> EXERCISE DETAILS
Output exactly those lines of the data that lie between the line containing "Open the variations info banner link" and the final line, both ends counted.

Saved entries
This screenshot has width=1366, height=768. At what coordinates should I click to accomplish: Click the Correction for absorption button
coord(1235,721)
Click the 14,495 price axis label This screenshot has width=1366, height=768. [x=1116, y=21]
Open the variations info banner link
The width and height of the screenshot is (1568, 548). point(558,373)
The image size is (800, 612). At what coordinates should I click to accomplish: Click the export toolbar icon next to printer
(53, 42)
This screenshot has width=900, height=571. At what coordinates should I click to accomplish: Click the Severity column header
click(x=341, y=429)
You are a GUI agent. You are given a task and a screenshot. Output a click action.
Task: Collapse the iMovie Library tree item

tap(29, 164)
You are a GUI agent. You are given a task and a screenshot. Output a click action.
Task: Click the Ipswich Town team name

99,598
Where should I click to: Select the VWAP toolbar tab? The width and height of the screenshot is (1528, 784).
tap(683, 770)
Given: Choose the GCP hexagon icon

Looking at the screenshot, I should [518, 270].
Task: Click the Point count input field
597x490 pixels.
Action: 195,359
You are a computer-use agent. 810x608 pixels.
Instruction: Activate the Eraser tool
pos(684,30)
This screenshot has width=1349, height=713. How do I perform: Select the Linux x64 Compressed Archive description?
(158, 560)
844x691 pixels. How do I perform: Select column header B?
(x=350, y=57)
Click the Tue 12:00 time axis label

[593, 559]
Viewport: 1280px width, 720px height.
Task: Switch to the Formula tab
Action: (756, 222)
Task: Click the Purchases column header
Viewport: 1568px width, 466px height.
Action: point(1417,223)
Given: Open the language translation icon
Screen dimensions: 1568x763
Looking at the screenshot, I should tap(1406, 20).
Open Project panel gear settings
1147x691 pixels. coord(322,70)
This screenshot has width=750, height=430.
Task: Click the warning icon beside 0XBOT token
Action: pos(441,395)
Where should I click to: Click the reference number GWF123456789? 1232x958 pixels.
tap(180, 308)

> WRITTEN RESPONSE
Open the variations info banner link
The width and height of the screenshot is (1568, 548). point(558,373)
The image size is (800, 612). At what coordinates should I click to accomplish: Click the export toolbar icon next to printer
(53, 42)
This screenshot has width=900, height=571. At what coordinates should I click to accomplish: Click the Severity column header
click(x=341, y=429)
You are a GUI agent. You are given a task and a screenshot. Output a click action.
Task: Collapse the iMovie Library tree item

tap(29, 164)
You are a GUI agent. You are given a task and a screenshot. Output a click action.
Task: Click the Ipswich Town team name

99,598
Where should I click to: Select the VWAP toolbar tab? The width and height of the screenshot is (1528, 784).
tap(683, 770)
Given: Choose the GCP hexagon icon

Looking at the screenshot, I should [518, 270].
Task: Click the Point count input field
597x490 pixels.
Action: 195,359
You are a computer-use agent. 810x608 pixels.
Instruction: Activate the Eraser tool
pos(684,30)
This screenshot has width=1349, height=713. How do I perform: Select the Linux x64 Compressed Archive description?
(158, 560)
844x691 pixels. How do I perform: Select column header B?
(x=350, y=57)
Click the Tue 12:00 time axis label

[593, 559]
Viewport: 1280px width, 720px height.
Task: Switch to the Formula tab
Action: (756, 222)
Task: Click the Purchases column header
Viewport: 1568px width, 466px height.
Action: point(1417,223)
Given: Open the language translation icon
Screen dimensions: 1568x763
Looking at the screenshot, I should tap(1406, 20).
Open Project panel gear settings
1147x691 pixels. coord(322,70)
This screenshot has width=750, height=430.
Task: Click the warning icon beside 0XBOT token
Action: pos(441,395)
Where should I click to: Click the reference number GWF123456789? 1232x958 pixels.
tap(180, 308)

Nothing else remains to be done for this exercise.